Print the listing exactly, starting with the line that contains "How do I perform: Click the customer" and going on through the line that contains "Action: [19, 32]", and leave the pictures out of your answer.

GIVEN RECORDS:
-- Start --

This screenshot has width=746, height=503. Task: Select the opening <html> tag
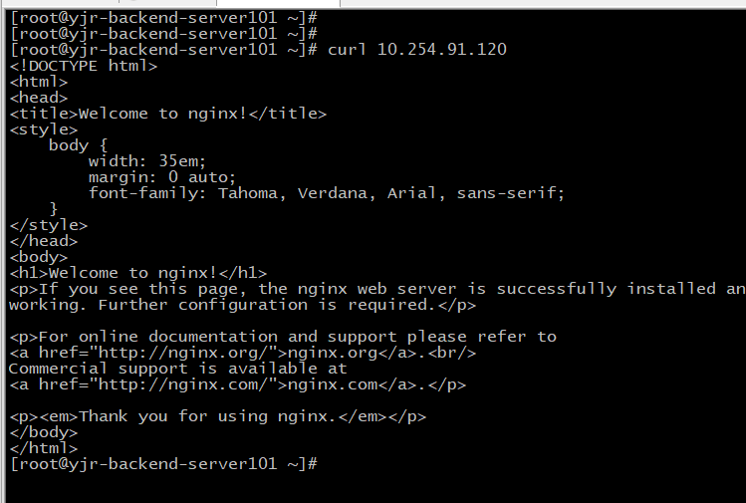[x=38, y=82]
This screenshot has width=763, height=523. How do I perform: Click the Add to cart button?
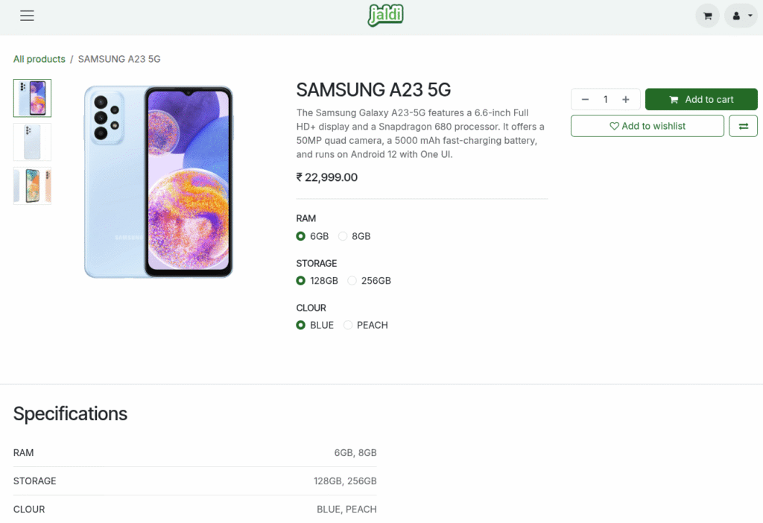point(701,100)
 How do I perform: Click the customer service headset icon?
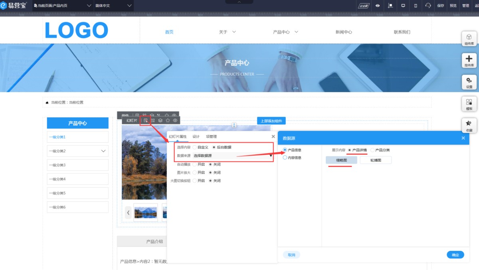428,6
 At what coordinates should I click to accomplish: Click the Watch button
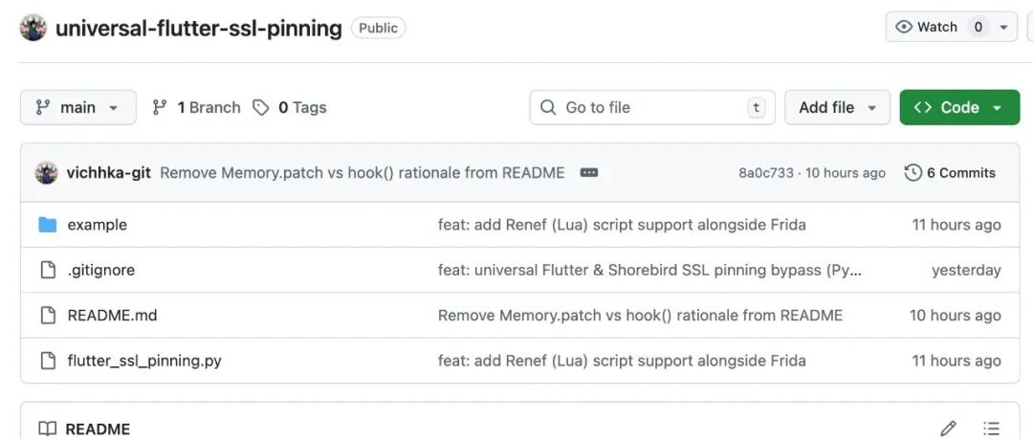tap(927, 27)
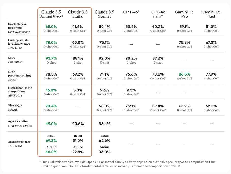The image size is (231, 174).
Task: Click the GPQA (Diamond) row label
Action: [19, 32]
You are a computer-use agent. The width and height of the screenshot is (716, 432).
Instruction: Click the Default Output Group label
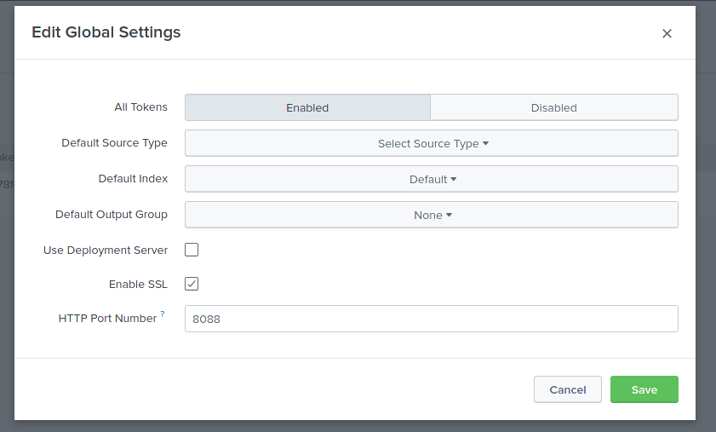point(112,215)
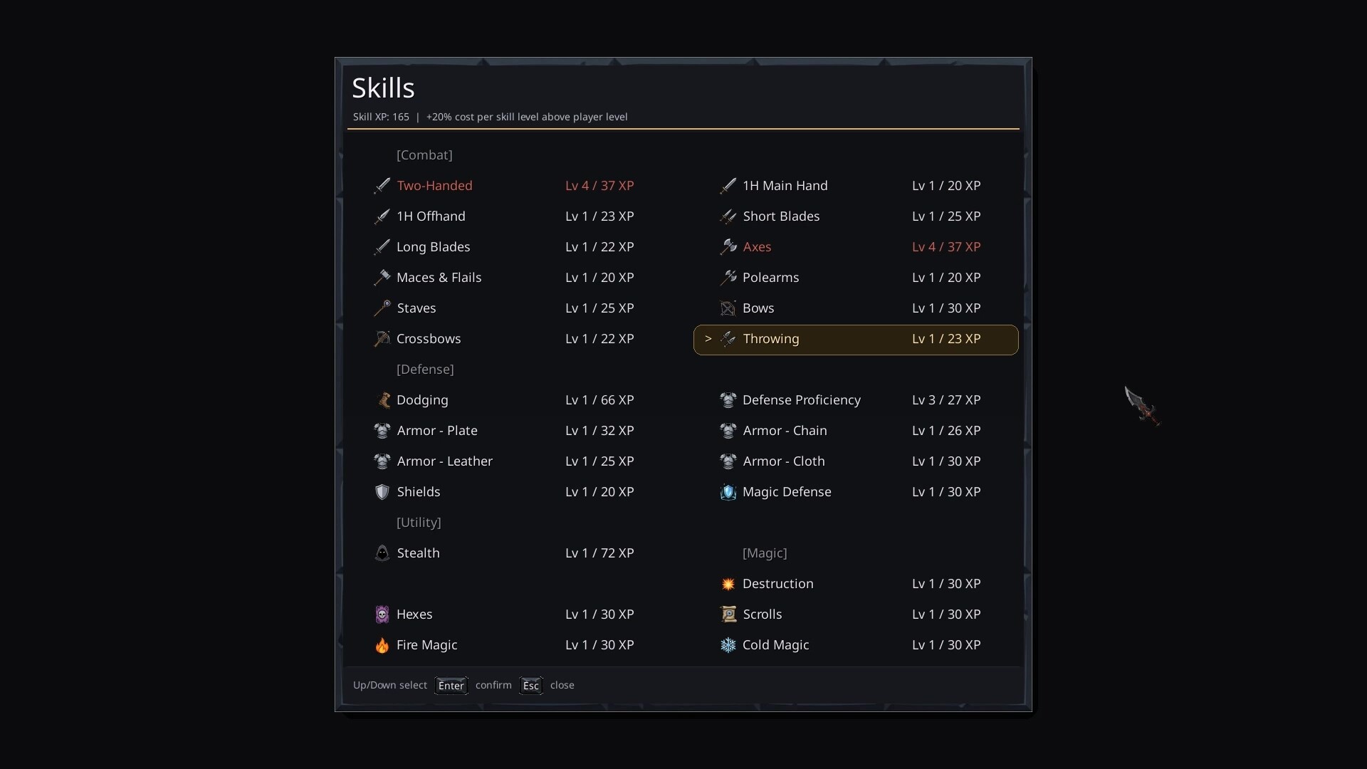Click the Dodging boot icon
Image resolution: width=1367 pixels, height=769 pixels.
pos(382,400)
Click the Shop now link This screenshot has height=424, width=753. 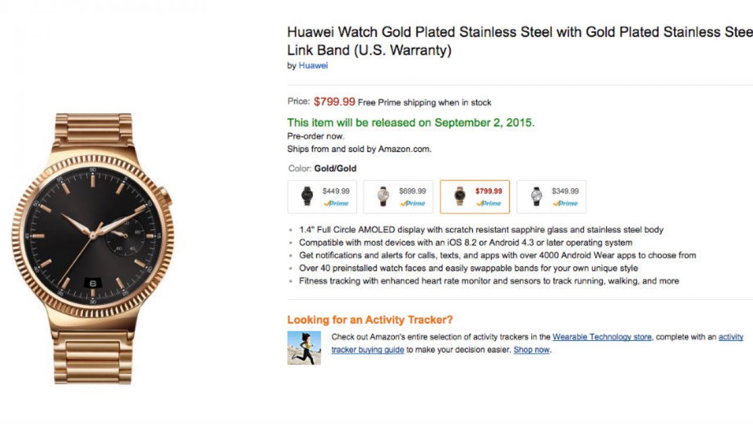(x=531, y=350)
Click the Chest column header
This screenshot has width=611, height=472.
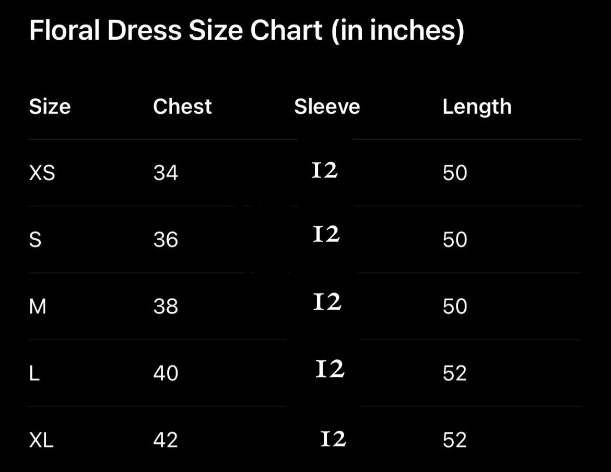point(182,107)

-- End --

OUTPUT BELOW:
 How do I perform: Click the customer service headset icon?
428,6
 At what coordinates should I click to accomplish: Click the Watch button
tap(927, 27)
The image size is (231, 174).
Task: Click the GPQA (Diamond) row label
Action: [19, 32]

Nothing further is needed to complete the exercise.